Drawing on this rich literature on East Asia, Whitley developed a systematic and ambitious approach to comparing “business systems,” defined as “distinctive patterns of economic organization that vary in their degree and mode of authoritative coordination of economic activities, and in the organization of, and interconnections between, owners, managers, experts, and other employees” (Whitley 1999:33). Rather than seeing firms as unitary actors, Whitley links interactions among stakeholders to the development of diverse firm capacities. Two general variables produce diverse business systems: the degree and scope of ownership integration, and the degree and scope of alliance (or horizontal) integration among firms. Within these, business systems are compared along eight dimensions: means of owner control (direct, alliance, or market), extent of integration of production chains by ownership (low, medium, high), extent of integration of industrial sectors through ownership, extent of alliance coordination of production chains, extent of collaboration between competitors, extent of alliance coordination of sectors, extent of employer–employee interdependence, and extent of delegation to and trust of employees.

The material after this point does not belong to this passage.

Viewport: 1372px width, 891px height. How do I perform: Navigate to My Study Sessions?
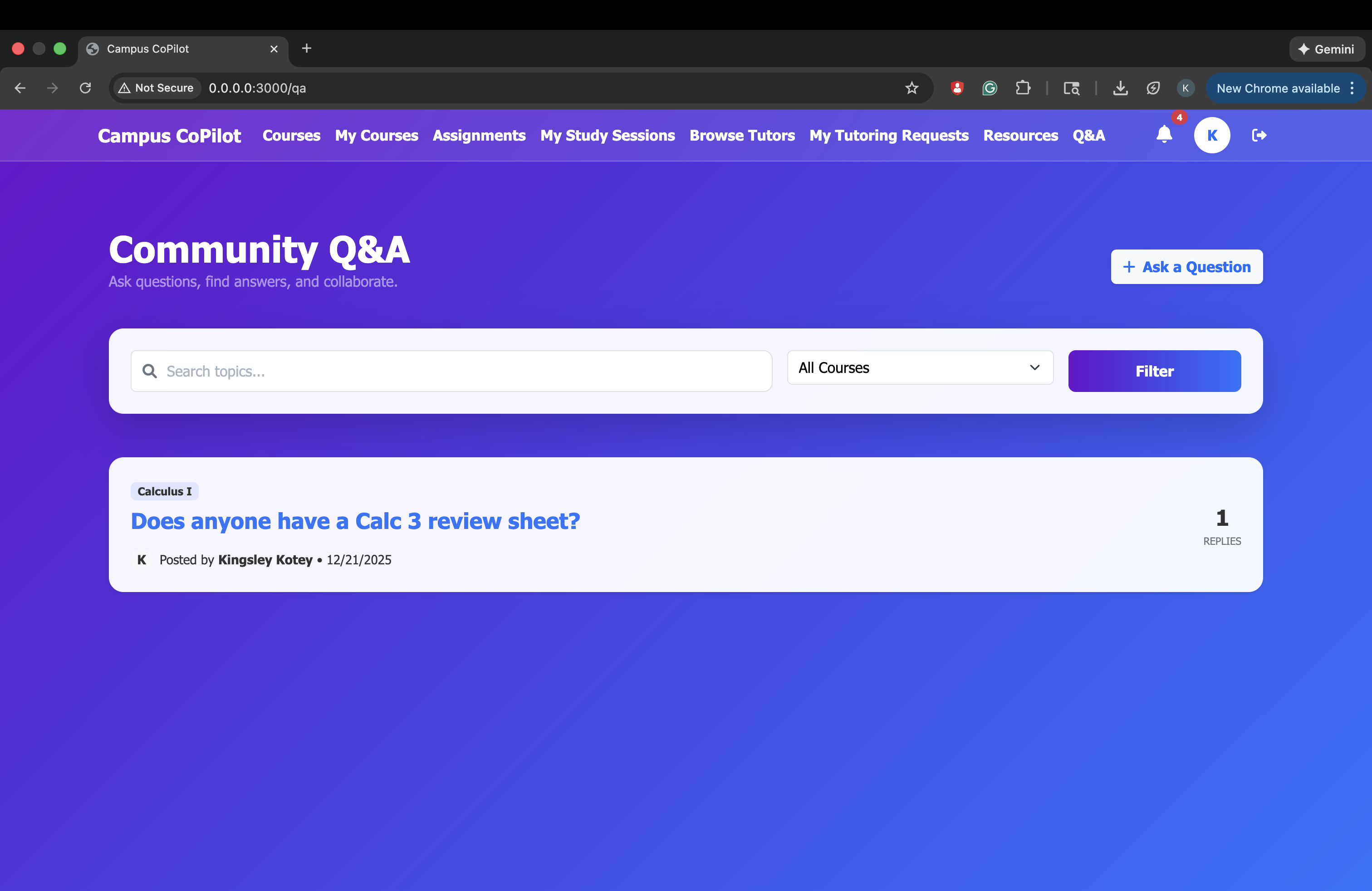click(607, 136)
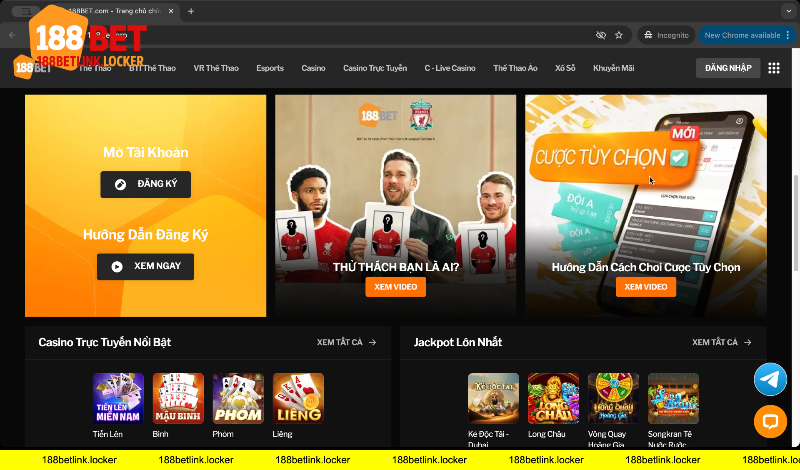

This approach yields eight ideal types of business systems (Whitley 1999, 2007). In fragmented business systems, ownership and alliance integration (coordination) are very low, such that economic activity is undertaken by small firms in highly competitive markets. In project network systems ownership integration is low, but firms are specialized, share some resources, and engage in cooperation for mutual gain. In industrial districts ownership coordination is also fairly low, but alliance or horizontal coordination is fairly high. In these first three systems, smaller firms play a relatively large economic role, while in the remaining five, large firms predominate. In financial conglomerate systems, scope of ownership is high but alliance integration is low, due to the prevalence of loose holding companies or cross-ownership networks based on partial holdings. In integrated conglomerate systems, alliance integration is still low, but ownership scope and degree are high. In compartmentalized systems, such as the US, large integrated and somewhat autarkic firms compete with each other in arm's-length markets. Collaborative systems imply a rather corporatist or associational organization of competitors within a sector. Finally, highly coordinated systems utilize an alliance form of ownership to coordinate activities across sectors, such as in the Japanese keiretsu.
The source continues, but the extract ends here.